Last week, Hoekstra, as head of the House Intelligence Committee, helped pass the most important intelligence reform legislation since the CIA was created, even though he’d been on the job only a few months. The difference was 10 years of leadership experience.
Hoekstra is part of a leadership team that is likely to focus, in a realistic way, on setting achievable objectives and getting results. Intelligence reform is a good example of their strategic approach. Social Security reform, an energy policy, tax reform and health care reform are big-ticket items in both political capital and price tags, but certainly within reach.
The Democrats, on the other hand, are still desperately seeking a strategy, if the conflicting statements over the past couple of weeks from House Minority Leader Nancy Pelosi (Calif.) and Senate Minority Leader Harry Reid (Nev.) are any indication. We know that obstructionism didn’t work for them over the past four years, but Democrats’ leaders face a tough problem.
Their base, far more liberal and angry than most Americans, actually likes the idea of obstructionism and rejects bipartisan cooperation as nothing more than “Republican lite.” That approach, they argue, was tried by both the Gore and Kerry campaigns.
The sharp controversy and lack of consensus on a new chairman for the Democratic National Committee is prima facie evidence that this is a political party in search of not only a national political strategy and a legislative strategy, but also an identity that resonates with the American public. Yet, in a caustic and accusatory e-mail last week, the head of MoveOn.org made the divisions within the party clear: “Now, it’s our party: we bought it, we own it, and we’re going to take it back.” Most Republicans would be happy to give it to them gift wrapped.

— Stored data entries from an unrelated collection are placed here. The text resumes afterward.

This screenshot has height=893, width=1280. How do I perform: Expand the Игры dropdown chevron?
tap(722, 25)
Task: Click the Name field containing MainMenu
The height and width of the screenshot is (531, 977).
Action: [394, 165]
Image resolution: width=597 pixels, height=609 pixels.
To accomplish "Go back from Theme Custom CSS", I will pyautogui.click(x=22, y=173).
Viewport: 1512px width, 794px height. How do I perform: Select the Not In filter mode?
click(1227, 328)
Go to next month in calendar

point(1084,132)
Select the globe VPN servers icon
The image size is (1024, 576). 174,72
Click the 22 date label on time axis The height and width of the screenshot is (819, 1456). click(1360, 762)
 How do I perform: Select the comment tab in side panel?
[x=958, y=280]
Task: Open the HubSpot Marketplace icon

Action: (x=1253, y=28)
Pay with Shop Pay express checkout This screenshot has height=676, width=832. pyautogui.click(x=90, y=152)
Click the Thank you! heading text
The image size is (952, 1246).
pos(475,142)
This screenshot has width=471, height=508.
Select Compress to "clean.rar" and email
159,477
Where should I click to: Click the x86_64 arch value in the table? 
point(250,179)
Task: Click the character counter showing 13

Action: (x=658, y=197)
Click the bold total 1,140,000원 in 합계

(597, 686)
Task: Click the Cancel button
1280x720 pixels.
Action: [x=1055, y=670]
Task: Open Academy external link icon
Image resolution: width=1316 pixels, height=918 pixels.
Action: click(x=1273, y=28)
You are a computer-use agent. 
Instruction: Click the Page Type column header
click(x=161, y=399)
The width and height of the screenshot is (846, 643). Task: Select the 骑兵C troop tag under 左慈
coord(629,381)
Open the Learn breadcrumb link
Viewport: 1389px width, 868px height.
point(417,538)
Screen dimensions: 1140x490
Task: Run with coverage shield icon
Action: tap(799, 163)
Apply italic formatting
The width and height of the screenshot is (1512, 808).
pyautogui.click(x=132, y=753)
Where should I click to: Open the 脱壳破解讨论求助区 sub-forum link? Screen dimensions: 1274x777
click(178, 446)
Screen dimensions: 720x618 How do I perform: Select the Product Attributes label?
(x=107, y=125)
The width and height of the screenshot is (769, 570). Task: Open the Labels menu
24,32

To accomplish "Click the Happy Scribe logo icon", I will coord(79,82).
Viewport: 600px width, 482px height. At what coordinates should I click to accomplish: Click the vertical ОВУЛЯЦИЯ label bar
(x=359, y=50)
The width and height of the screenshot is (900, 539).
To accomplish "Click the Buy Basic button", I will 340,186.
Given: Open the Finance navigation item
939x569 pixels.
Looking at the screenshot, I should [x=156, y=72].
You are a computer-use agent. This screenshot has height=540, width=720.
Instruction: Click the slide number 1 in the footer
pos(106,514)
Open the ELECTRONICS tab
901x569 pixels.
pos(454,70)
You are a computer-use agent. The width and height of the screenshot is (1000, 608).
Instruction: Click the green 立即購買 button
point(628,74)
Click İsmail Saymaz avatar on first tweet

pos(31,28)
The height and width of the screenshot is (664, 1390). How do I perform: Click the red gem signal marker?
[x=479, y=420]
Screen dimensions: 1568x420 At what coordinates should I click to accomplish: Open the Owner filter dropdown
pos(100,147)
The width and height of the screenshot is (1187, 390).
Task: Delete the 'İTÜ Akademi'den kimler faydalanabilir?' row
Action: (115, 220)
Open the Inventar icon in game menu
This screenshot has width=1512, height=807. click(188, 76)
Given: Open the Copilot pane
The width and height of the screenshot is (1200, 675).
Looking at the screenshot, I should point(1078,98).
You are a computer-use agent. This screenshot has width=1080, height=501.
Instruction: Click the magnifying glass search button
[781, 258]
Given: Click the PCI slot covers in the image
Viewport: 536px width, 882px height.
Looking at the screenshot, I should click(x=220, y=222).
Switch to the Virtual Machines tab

While Democratic leaders fiddle and fight, Republicans are free to not only focus on legislative results but also on expanding their majority coalition. Achieving full parity with the Hispanic vote is not an unreasonable goal for the 2006 elections. Given the demographic realities of the next decade, winning 50 percent of the Hispanic vote would represent a significant achievement for Republicans and a major setback for a floundering Democratic Party.
In 2008, Republicans should aim even higher, striving for 55 percent of the national vote (up from the 51 percent it won in 2004). Bringing more Hispanics into the party will help them get there.
Finally, all of the strategic maneuverings taking place on both sides will now happen in what amounts to a significantly altered political state, thanks to the “new media.” Voters’ decision to switch, by the tens of millions in the past few years, from network television to cable for their political news represents a huge structural shift with immense political implications.
Add the impact of the Internet to the force of cable and talk radio, and it’s clear that the traditional news paradigm is dying. The days of network anchors serving as national “gatekeepers” of political news are over. Issues like CBS News’ documents story and the Swift Boat Veterans impact prove the point.
The explosion of news sources from cable television to political Web sites and bloggers to individual e-mail made the 2004 political campaign the most accessible in history and changed the political environment. That interactivity, in turn, helped push voter turnout to the highest we’ve seen in many years.
The “new media effect” isn’t going to go away in the off year. Anyone who doubts its power to continue to stir up controversy outside the fever pitch of an election environment need look no further than the furor surrounding Sen. Arlen Specter (R-Pa.) last month or Secretary Donald Rumsfeld last week.
The bottom line is this: 2005 is shaping up as a year of big battles fought in a new political and media environment that clearly favors Republicans.
David Winston is president of The Winston Group, a Republican polling firm.